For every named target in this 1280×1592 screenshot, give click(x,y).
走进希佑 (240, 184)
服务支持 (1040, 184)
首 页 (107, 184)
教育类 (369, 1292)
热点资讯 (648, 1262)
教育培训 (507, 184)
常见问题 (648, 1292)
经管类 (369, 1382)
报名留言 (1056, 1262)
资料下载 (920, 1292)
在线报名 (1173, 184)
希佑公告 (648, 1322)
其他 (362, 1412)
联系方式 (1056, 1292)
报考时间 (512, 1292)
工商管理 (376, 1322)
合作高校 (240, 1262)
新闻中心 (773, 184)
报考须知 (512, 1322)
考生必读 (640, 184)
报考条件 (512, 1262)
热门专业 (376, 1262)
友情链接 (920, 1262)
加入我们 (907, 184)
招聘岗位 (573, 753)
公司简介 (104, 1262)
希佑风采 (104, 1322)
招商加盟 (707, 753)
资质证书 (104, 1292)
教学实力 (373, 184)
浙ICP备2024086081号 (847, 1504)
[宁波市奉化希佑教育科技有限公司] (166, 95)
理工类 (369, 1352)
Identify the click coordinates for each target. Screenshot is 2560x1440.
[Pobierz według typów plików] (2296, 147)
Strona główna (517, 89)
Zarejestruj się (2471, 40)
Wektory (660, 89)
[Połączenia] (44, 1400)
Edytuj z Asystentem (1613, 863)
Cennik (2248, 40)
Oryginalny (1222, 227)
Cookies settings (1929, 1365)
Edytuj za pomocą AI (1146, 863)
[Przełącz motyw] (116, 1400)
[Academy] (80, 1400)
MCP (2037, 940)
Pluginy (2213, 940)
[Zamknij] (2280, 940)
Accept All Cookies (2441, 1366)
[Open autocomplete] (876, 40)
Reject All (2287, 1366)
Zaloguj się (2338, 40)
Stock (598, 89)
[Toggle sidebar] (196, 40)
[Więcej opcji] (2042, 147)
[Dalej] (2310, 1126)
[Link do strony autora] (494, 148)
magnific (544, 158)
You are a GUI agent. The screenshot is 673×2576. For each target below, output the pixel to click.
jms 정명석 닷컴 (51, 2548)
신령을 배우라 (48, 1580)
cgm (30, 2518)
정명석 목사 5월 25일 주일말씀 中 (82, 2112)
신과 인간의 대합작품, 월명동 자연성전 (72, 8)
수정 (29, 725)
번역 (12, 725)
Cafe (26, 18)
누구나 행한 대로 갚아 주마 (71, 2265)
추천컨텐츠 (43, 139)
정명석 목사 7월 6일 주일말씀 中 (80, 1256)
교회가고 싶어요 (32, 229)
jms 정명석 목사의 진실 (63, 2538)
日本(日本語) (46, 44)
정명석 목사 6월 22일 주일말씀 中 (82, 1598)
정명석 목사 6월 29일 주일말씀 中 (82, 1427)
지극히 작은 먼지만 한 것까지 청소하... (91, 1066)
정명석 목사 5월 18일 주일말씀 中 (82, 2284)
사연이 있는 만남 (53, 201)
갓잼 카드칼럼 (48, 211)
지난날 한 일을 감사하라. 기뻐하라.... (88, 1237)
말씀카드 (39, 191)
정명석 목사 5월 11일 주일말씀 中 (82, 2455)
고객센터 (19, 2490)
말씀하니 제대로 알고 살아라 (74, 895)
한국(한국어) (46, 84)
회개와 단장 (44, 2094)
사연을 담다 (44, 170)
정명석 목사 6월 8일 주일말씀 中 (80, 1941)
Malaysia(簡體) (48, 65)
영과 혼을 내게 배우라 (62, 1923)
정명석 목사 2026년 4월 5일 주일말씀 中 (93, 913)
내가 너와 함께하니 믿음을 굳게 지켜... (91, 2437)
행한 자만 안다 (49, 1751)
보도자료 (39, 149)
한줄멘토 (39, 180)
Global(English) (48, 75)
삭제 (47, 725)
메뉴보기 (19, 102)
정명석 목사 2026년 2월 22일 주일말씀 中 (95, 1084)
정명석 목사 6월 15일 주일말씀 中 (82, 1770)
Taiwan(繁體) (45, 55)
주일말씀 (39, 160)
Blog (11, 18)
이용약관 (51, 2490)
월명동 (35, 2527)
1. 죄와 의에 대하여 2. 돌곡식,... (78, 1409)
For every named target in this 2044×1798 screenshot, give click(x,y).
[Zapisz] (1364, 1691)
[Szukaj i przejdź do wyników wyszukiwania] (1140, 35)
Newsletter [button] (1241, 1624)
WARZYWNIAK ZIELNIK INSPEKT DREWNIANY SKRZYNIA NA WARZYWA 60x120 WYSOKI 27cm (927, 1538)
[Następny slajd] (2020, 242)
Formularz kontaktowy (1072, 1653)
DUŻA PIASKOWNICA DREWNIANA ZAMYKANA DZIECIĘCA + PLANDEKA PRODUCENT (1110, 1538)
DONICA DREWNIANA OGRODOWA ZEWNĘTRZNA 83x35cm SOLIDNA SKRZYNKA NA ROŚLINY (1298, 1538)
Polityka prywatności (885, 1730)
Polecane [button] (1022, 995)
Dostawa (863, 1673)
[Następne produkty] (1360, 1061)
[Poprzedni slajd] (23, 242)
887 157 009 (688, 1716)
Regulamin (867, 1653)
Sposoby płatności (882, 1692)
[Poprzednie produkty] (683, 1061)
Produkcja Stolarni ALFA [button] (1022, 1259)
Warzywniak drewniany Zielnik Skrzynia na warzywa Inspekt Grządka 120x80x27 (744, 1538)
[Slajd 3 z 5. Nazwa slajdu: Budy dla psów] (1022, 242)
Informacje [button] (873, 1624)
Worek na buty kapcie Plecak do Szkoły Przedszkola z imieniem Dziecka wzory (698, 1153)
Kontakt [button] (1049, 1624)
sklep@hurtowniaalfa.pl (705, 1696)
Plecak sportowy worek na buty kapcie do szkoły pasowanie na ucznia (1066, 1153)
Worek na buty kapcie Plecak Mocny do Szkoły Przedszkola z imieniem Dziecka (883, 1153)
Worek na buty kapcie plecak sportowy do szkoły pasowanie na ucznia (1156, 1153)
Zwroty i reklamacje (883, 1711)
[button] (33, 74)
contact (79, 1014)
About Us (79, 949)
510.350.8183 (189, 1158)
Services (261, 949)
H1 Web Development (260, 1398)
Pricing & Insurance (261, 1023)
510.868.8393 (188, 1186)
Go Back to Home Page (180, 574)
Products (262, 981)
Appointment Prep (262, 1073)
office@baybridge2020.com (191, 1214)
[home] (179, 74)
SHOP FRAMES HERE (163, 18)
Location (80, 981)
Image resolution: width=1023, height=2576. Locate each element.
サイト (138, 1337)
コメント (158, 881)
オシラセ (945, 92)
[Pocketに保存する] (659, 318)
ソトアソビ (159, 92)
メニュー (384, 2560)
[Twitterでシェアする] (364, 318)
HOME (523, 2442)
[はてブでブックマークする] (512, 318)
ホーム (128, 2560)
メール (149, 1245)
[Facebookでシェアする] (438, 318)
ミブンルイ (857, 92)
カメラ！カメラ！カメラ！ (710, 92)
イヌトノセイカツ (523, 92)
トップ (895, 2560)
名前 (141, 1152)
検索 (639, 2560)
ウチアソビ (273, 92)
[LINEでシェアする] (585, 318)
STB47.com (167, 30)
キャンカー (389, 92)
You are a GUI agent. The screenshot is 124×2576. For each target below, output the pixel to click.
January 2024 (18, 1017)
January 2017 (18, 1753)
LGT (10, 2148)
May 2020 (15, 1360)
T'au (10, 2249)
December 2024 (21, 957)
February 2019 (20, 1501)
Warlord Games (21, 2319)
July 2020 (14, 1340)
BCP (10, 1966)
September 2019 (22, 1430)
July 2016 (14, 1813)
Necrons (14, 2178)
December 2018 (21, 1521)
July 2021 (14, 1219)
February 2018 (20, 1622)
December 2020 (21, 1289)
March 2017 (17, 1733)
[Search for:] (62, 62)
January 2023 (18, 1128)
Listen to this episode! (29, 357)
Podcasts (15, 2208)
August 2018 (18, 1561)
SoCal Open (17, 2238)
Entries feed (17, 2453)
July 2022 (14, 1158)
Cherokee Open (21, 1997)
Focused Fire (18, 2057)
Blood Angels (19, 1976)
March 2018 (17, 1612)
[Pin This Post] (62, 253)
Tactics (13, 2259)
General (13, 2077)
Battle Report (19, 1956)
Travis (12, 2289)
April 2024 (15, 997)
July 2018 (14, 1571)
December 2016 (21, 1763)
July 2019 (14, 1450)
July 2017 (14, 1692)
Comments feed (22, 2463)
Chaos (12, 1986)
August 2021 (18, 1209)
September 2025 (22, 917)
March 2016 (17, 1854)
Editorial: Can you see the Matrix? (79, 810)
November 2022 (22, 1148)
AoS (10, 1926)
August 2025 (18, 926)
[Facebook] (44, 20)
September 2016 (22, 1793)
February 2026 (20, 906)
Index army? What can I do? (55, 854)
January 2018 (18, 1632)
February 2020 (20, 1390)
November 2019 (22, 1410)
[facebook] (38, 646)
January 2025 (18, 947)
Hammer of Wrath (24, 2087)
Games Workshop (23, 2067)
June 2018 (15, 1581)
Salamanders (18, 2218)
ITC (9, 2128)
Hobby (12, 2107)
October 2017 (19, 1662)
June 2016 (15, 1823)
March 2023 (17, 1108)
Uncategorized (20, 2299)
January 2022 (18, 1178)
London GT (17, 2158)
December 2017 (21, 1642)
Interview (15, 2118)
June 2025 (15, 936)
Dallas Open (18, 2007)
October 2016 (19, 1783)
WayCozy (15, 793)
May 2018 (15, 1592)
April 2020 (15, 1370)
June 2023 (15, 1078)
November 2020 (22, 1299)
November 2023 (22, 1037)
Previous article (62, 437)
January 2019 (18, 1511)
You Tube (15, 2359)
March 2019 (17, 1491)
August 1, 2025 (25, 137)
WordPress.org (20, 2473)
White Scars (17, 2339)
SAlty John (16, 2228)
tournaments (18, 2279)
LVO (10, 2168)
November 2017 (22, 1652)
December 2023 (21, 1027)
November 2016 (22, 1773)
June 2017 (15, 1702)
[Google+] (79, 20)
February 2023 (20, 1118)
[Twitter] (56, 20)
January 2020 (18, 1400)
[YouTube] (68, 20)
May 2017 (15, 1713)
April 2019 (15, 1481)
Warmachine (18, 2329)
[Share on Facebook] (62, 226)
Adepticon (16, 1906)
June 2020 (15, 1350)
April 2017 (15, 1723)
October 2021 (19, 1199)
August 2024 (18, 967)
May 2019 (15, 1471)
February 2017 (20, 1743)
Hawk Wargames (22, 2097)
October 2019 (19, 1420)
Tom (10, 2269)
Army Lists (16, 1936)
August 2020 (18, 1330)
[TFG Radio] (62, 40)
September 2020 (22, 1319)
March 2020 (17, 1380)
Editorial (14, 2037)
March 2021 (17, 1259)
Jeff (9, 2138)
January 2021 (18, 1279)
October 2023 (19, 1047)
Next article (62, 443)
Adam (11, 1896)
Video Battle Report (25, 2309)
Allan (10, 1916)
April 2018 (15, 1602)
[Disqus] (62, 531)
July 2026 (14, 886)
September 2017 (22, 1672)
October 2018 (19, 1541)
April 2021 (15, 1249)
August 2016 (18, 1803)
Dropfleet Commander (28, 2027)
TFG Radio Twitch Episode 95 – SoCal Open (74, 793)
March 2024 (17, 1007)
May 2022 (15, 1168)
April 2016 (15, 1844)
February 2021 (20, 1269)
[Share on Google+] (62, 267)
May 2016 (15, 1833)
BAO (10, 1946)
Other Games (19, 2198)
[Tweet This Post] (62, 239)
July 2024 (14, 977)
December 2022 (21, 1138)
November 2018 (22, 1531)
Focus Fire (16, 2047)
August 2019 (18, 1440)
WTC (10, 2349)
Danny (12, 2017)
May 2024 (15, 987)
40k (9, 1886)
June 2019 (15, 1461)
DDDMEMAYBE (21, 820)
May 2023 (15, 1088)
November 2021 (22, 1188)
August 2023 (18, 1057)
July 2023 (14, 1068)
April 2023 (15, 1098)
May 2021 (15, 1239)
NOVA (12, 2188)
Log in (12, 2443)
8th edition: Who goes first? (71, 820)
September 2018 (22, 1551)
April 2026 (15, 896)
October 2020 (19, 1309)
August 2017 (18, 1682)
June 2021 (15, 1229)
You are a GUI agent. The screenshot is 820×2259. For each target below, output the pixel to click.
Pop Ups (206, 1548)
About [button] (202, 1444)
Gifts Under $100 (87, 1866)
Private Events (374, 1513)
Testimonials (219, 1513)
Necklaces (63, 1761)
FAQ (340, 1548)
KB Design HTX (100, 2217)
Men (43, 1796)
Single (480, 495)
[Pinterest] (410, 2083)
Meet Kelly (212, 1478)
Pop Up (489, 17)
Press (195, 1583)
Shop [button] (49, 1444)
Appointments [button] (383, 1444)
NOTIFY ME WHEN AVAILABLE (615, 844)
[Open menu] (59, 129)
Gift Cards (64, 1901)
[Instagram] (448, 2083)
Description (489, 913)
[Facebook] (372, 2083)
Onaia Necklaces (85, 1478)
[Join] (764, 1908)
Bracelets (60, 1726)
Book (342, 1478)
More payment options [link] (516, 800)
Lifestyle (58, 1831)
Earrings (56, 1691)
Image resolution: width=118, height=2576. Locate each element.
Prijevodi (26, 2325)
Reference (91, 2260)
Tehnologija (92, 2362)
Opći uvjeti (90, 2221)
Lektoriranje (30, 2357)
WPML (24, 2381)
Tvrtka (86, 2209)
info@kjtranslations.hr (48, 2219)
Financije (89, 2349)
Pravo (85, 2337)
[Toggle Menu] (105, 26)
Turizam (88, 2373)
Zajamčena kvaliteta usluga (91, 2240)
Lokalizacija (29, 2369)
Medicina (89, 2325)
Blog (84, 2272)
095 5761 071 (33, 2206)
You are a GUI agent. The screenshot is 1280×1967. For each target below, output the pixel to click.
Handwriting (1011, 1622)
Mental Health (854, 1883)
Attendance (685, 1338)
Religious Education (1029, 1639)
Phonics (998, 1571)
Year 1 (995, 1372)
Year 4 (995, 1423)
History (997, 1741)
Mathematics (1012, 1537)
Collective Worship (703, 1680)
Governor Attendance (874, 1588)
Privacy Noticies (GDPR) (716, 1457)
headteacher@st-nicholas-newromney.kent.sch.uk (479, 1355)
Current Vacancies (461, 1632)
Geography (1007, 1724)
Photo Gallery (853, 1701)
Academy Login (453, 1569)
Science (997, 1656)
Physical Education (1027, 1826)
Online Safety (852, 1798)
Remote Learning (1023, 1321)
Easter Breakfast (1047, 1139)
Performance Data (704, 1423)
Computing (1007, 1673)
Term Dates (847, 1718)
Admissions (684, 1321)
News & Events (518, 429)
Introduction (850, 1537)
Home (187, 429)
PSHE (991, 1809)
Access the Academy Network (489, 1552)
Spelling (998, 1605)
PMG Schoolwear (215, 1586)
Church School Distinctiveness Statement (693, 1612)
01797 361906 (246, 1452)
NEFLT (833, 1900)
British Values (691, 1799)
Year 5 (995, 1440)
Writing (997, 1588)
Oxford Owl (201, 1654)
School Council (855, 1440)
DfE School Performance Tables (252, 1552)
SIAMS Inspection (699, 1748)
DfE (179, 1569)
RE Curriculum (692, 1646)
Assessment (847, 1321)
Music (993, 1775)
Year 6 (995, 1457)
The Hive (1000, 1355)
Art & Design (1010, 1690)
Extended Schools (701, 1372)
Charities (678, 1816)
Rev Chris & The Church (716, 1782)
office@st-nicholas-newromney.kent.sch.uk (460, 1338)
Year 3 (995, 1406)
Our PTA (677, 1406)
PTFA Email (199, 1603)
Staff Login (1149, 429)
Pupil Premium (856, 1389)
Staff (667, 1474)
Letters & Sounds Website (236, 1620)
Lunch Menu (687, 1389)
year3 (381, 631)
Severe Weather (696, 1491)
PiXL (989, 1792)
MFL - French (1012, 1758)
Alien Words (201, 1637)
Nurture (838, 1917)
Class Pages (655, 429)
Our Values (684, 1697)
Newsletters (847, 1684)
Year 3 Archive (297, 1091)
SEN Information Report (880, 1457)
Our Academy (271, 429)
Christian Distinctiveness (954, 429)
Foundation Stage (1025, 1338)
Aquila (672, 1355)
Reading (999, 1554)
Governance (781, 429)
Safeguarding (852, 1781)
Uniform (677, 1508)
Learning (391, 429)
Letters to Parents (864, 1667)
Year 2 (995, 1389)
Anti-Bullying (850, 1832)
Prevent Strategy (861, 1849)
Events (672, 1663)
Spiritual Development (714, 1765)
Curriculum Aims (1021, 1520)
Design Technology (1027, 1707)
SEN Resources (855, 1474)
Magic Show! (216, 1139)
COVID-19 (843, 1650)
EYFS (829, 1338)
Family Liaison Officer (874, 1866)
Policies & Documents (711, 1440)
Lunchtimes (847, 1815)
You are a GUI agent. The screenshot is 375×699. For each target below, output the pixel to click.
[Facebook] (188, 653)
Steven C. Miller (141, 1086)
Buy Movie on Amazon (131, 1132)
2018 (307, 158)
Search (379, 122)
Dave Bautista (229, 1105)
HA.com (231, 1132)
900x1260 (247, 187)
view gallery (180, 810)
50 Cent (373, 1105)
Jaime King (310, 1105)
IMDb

======

**ASSIGNED TASK**
Only lines that include "Radio" belong in the answer; return them from the entries above.

**SOLVED EXERCISE**
[TFG Radio] (62, 40)
TFG Radio Twitch Episode 95 – SoCal Open (74, 793)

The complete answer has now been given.